Task to complete:
Return every record below exactly as given.

Information:
* * * * * * *
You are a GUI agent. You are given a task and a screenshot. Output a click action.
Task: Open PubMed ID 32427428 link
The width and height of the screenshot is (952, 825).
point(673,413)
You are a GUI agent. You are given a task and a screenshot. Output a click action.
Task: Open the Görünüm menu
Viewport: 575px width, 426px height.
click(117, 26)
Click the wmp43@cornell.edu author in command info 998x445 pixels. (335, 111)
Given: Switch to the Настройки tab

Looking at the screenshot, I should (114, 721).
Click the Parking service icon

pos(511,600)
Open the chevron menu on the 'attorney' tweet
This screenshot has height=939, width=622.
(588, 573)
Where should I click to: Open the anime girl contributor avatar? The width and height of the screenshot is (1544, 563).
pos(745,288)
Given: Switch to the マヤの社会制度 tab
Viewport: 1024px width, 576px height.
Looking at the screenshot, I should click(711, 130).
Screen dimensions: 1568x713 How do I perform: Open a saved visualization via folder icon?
* * * * * * *
Task response:
You are a GUI agent. You are given a task and a screenshot. Output a click action.
Task: Open PubMed ID 32427428 link
The width and height of the screenshot is (952, 825).
point(673,413)
You are a GUI agent. You are given a task and a screenshot. Output a click action.
Task: Open the Görünüm menu
Viewport: 575px width, 426px height.
click(117, 26)
Click the wmp43@cornell.edu author in command info 998x445 pixels. (335, 111)
Given: Switch to the Настройки tab

Looking at the screenshot, I should (114, 721).
Click the Parking service icon

pos(511,600)
Open the chevron menu on the 'attorney' tweet
This screenshot has height=939, width=622.
(588, 573)
Where should I click to: Open the anime girl contributor avatar? The width and height of the screenshot is (1544, 563).
pos(745,288)
Given: Switch to the マヤの社会制度 tab
Viewport: 1024px width, 576px height.
Looking at the screenshot, I should click(711, 130).
Screen dimensions: 1568x713 How do I perform: Open a saved visualization via folder icon?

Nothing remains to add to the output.